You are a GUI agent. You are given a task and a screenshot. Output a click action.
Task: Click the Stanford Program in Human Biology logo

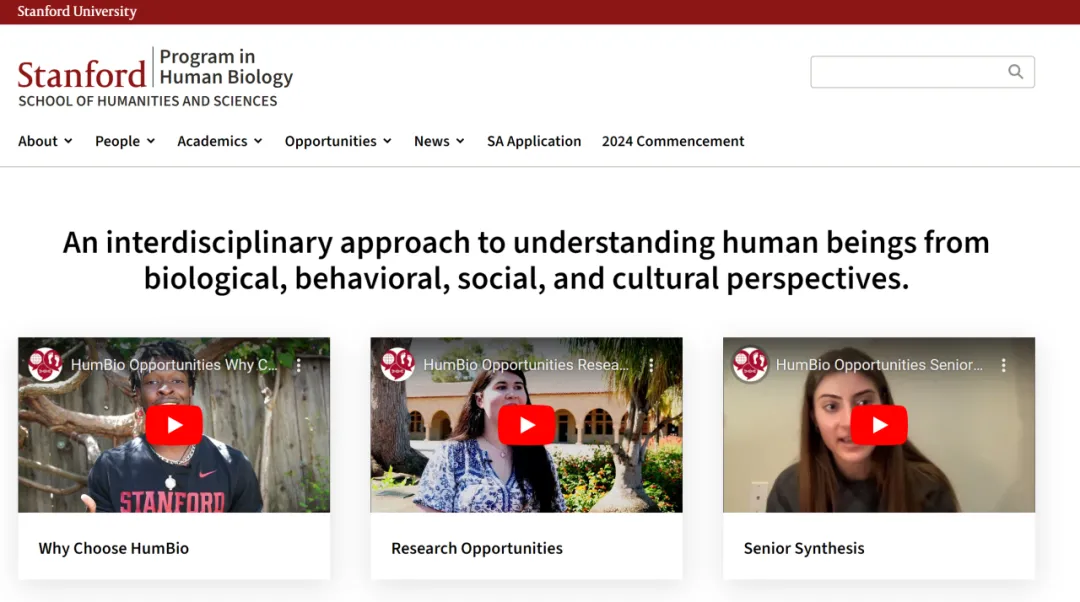tap(156, 77)
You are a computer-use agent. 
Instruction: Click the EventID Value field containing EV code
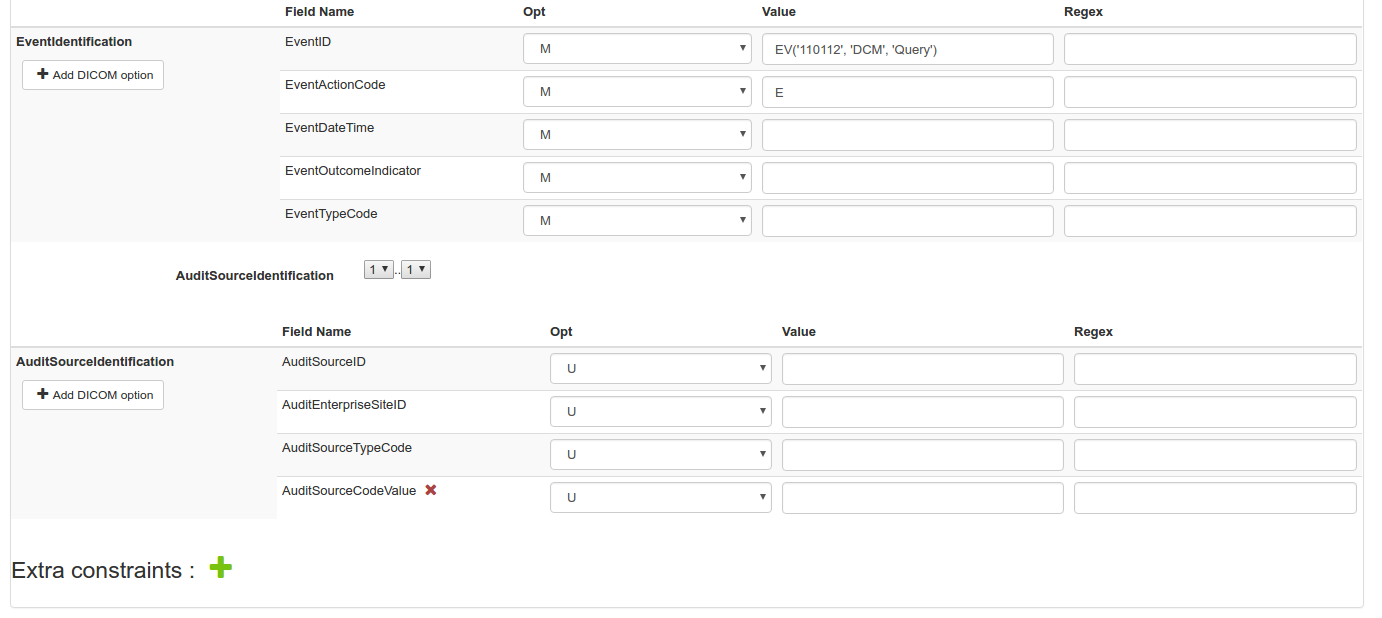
--*--
**Activity**
After locating the line that contains "You are a computer-use agent.", output it and all later lines through the end of the material exactly, leaving out pictures.

**Completed task**
You are a computer-use agent. 
Instruction: Click the EventID Value field containing EV code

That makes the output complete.